• _DATASET RECORDS_
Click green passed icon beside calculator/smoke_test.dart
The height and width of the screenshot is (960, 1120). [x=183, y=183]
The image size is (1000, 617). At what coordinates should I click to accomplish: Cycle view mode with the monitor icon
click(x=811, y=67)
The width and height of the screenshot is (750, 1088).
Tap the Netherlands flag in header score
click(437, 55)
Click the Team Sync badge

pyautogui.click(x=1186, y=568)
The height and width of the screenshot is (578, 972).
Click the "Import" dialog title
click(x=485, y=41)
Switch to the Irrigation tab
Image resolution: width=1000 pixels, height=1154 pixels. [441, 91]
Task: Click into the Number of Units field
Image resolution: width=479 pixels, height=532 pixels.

• _TASK BRIEF_
Set down, exactly and completely, all of the material.

• _TASK OUTPUT_
Click green passed icon beside calculator/smoke_test.dart
The height and width of the screenshot is (960, 1120). [x=183, y=183]
The image size is (1000, 617). At what coordinates should I click to accomplish: Cycle view mode with the monitor icon
click(x=811, y=67)
The width and height of the screenshot is (750, 1088).
Tap the Netherlands flag in header score
click(437, 55)
Click the Team Sync badge

pyautogui.click(x=1186, y=568)
The height and width of the screenshot is (578, 972).
Click the "Import" dialog title
click(x=485, y=41)
Switch to the Irrigation tab
Image resolution: width=1000 pixels, height=1154 pixels. [441, 91]
Task: Click into the Number of Units field
Image resolution: width=479 pixels, height=532 pixels.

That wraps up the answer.